-- Stated task --
Reproduce all of the data below word for word, omitting the pictures.

-- Entries drawn from a collection --
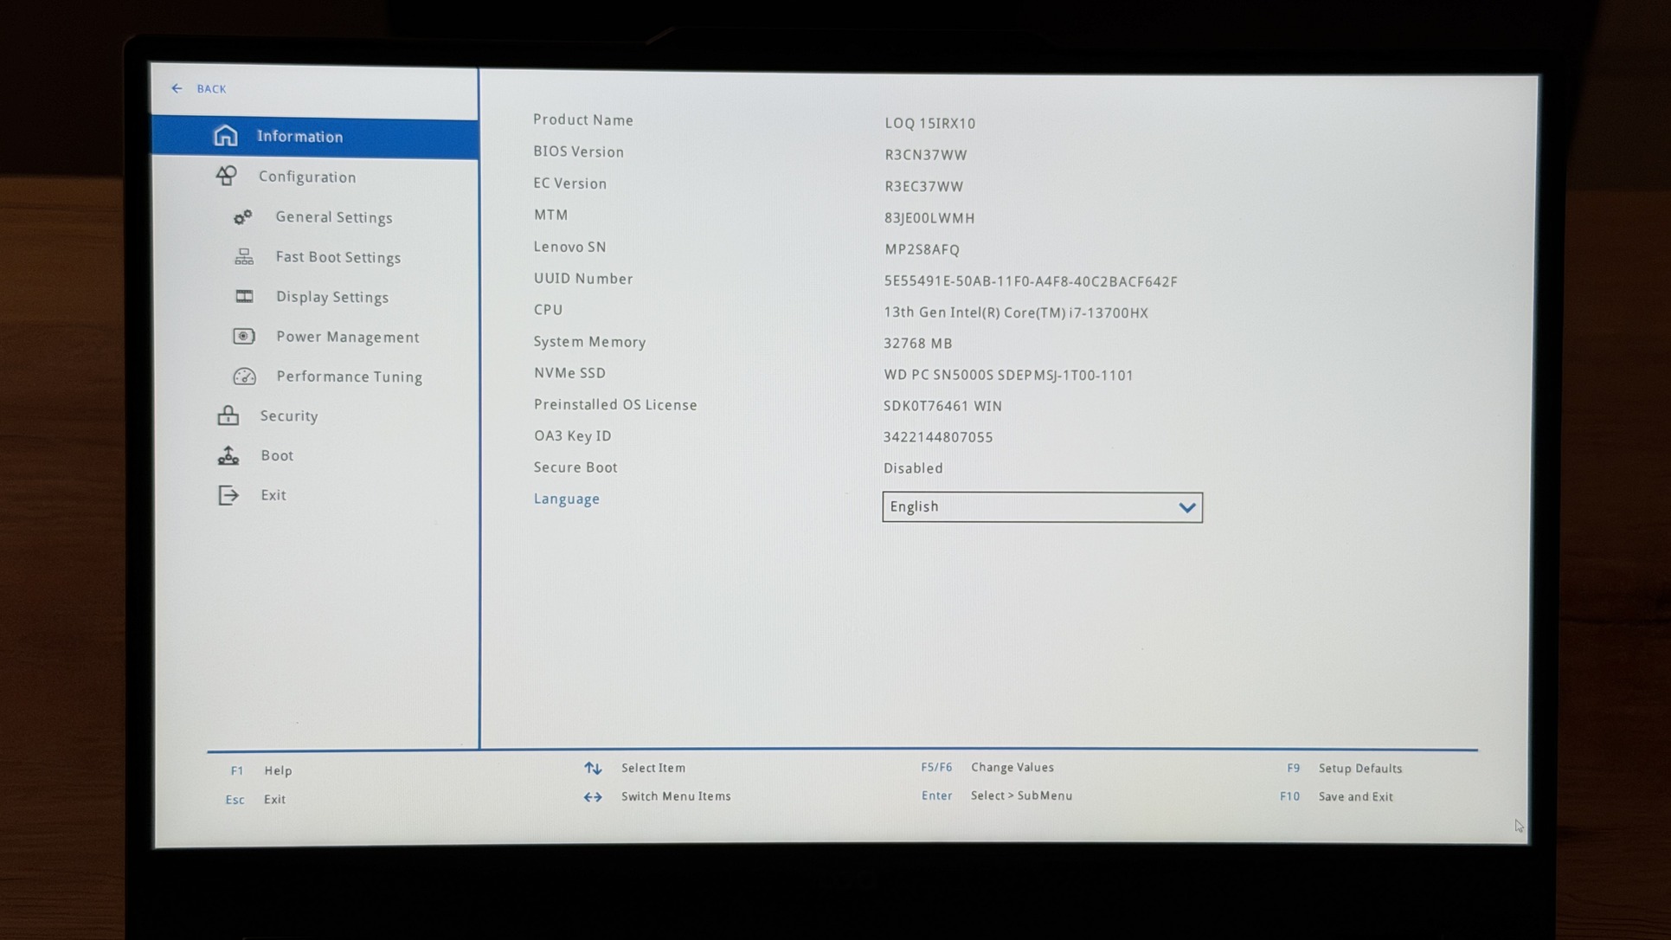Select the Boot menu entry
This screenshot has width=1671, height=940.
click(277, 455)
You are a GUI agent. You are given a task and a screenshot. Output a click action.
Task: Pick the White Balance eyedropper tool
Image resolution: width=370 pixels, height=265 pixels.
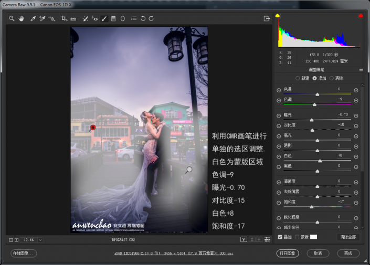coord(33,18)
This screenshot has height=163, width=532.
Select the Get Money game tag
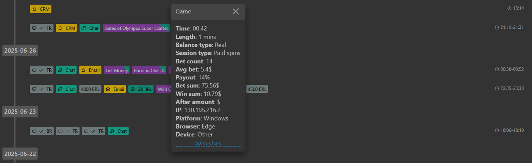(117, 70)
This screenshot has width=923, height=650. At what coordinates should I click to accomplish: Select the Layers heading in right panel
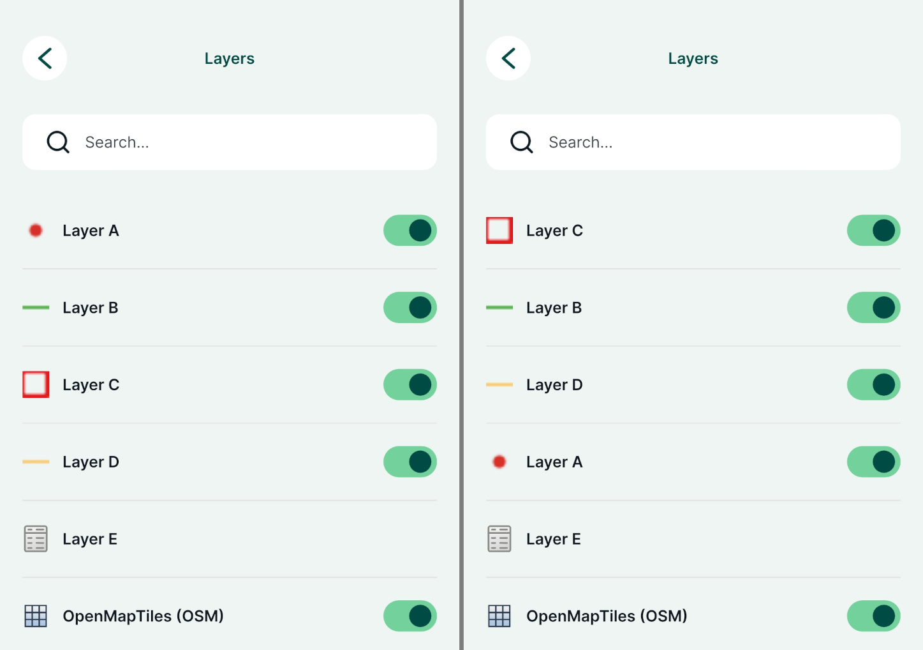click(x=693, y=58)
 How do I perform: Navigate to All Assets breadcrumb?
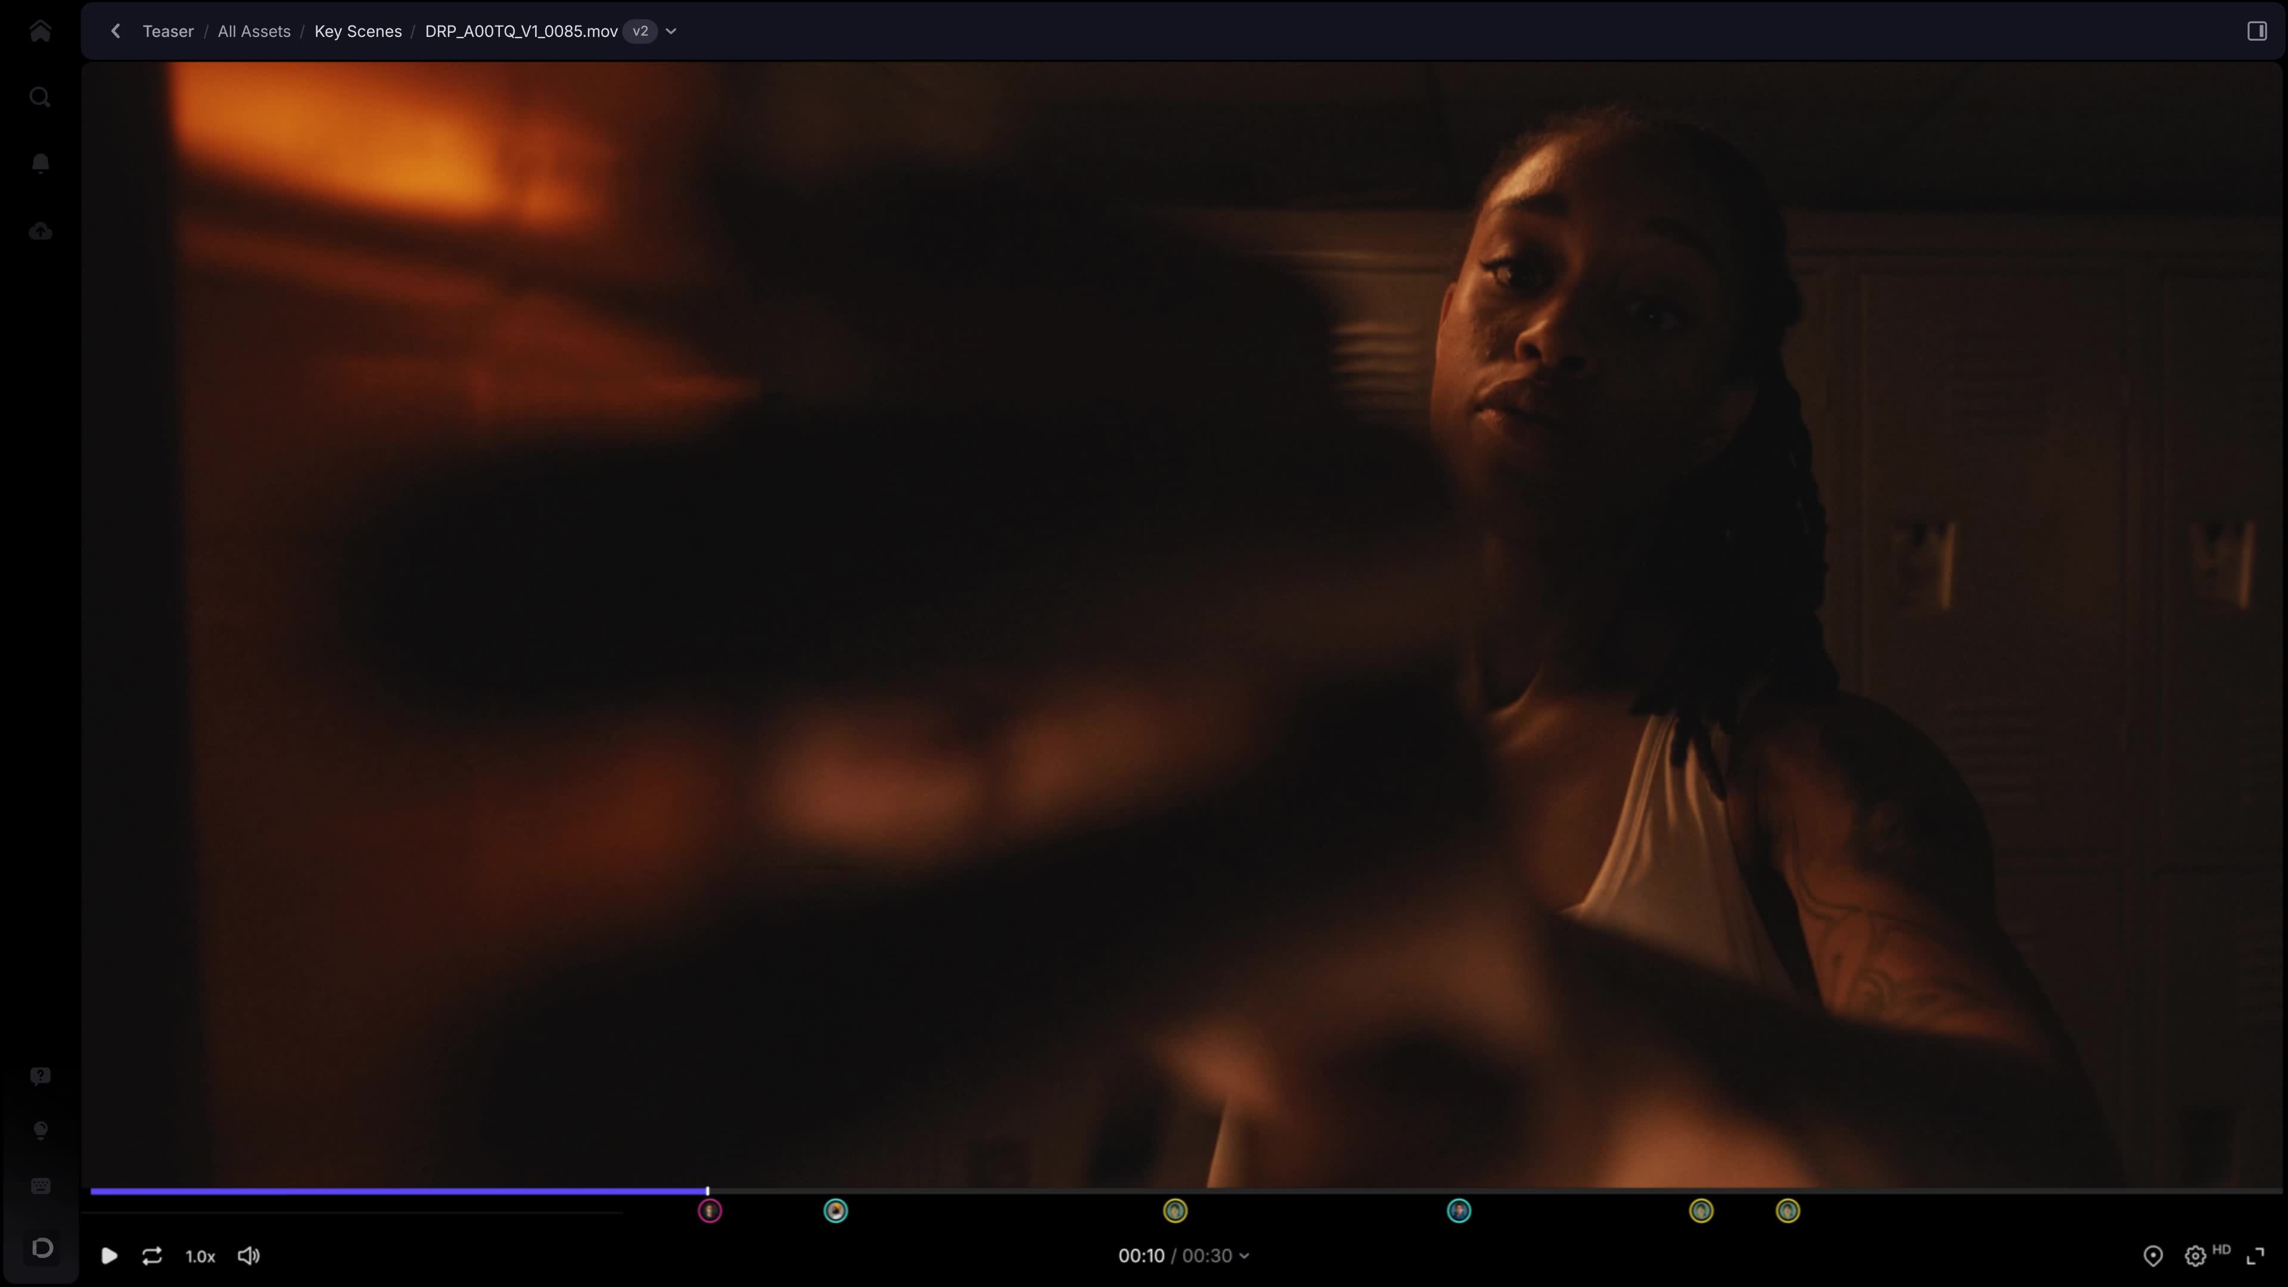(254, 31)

-- Task answer --
Select the Boot menu entry
This screenshot has width=1671, height=940.
click(277, 455)
You are a GUI agent. You are given a task and a screenshot. Output a click action.
Task: Pick the White Balance eyedropper tool
Image resolution: width=370 pixels, height=265 pixels.
coord(33,18)
This screenshot has height=163, width=532.
Select the Get Money game tag
(117, 70)
This screenshot has width=923, height=650. At what coordinates should I click to accomplish: Select the Layers heading in right panel
click(x=693, y=58)
 How do I perform: Navigate to All Assets breadcrumb?
(254, 31)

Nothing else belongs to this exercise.